(EXTRACT TO READ)

Sodium Zirconium Cyclosilicate (SZC) is a potassium-exchange resin similar in concept to sodium polystyrene sulfonate (Kayexalate). It’s not particularly new, as the original studies were performed around 2015. Accumulating evidence over the last five years supports the drug’s safety. The real question is how effective it may be.
Efficacy data for short-term improvement in potassium
The following studies on SZC were performed with some ties to pharma and presented in a favorable light.
Ash SR et al. A phase 2 study on the treatment of hyperkalemia in patients with chronic kidney disease suggests that the selective potassium trap, XZ-9, is safe and efficient
This is a phase-II, multi-center, placebo-controlled, double-blind RCT evaluating various doses of SZC among outpatients with mild, stable hyperkalemia (potassium level of 5 – 6 mM).1 Patients were randomized to receive placebo or varying doses of SZC three times daily.
This study is small, but the results are reported in a more transparent fashion than the other studies:
Look carefully at what happens to potassium in the placebo group. Over the first eight hours, potassium decreases by 0.2 mM. This may reflect shifts due to hydration or circadian cycles in potassium regulation.2–4 This illustrates the importance of a placebo group! Without this placebo group, we would incorrectly conclude that SZC reduces potassium by 0.25 mM over four hours. In fact, the addition of SZC may cause only an additional reduction of ~0.1 mM when compared to the placebo group. Drug-induced reduction in potassium is more substantial at later timepoints.
Packham DK et al. NEJM. Sodium zirconium cyclosilicate in hyperkalemia
This is a phase-III multi-center, placebo-controlled, double-blind RCT evaluating various doses of SZC among outpatients with mild, stable hyperkalemia (K 5 – 6.5 mM). This is a rather complex, multi-step trial. For the sake of brevity I will discuss only the first 48 hours of the study, as this is what applies to the acute resuscitative phase.5
After an overnight fast, patients were initiated on 1.25, 2.5, 5, or 10 grams of SZC every eight hours. Potassium levels were measured over four hours, and later on at 24 and 48 hours. The study presents the data in a genuinely weird way, without error bars. This unfortunately seems to be the most accurate description of the data (the actual numbers, standard deviations, and p-values are absent).
As in Ash et al. above, potassium levels fall in the placebo group! Over the first four hours, SZC reduces potassium by an average of ~0.2 mM, compared to placebo. With repeated dosing over the first 24 hours, SZC reduces the potassium by an average of 0.4 mM.
Kosiborod M et al. JAMA. Effect of sodium zirconium cyclosilicate on potassium lowering for 28 days among outpatients with hyperkalemia: HAROMINZE Randomized clinical trial.
This is a phase-III multi-center, double-blind, placebo-controlled RCT evaluating the effect of SZC 10 grams q8hr in outpatients with mild hyperkalemia (K >5.1 mM).6 Unfortunately, it was a multi-phase study which was predominantly focused on the use of SZC as chronic maintenance therapy. During the initial phase of the study, all patients received open-label SZC (and subsequently patients were randomized to placebo vs. SZC).

(End EXTRACT TO READ)
(DATA SHOWN)

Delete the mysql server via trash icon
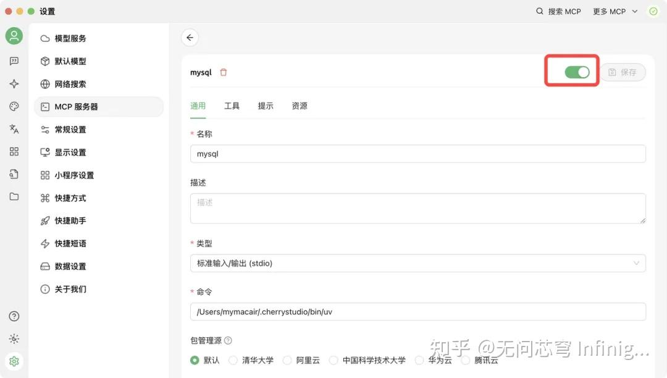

(End DATA SHOWN)

TASKS:
(a) Decide whether each statement agrees with the text on sodium zirconium cyclosilicate: (i) the original studies on SZC were performed around 2015; (ii) the Packham trial reports standard deviations and p-values; (iii) in the Kosiborod trial, all patients received open-label SZC during the initial phase. For each statement, answer yes or no and quote the words of the text that decide it.
(b) List every dose of SZC that the text on sodium zirconium cyclosilicate says patients in the Packham trial were started on.
(c) Reproduce word for word the part of the text on sodium zirconium cyclosilicate that opens with the words "As in Ash et" and closes with "Randomized clinical trial.".

PER-TASK ANSWERS:
(a)
(i) Yes: "as the original studies were performed around 2015"
(ii) No: "the actual numbers, standard deviations, and p-values are absent"
(iii) Yes: "During the initial phase of the study, all patients received open-label SZC"

(b) 1.25 grams, 2.5 grams, 5 grams and 10 grams, each given every eight hours.

(c)
As in Ash et al. above, potassium levels fall in the placebo group! Over the first four hours, SZC reduces potassium by an average of ~0.2 mM, compared to placebo. With repeated dosing over the first 24 hours, SZC reduces the potassium by an average of 0.4 mM.
Kosiborod M et al. JAMA. Effect of sodium zirconium cyclosilicate on potassium lowering for 28 days among outpatients with hyperkalemia: HAROMINZE Randomized clinical trial.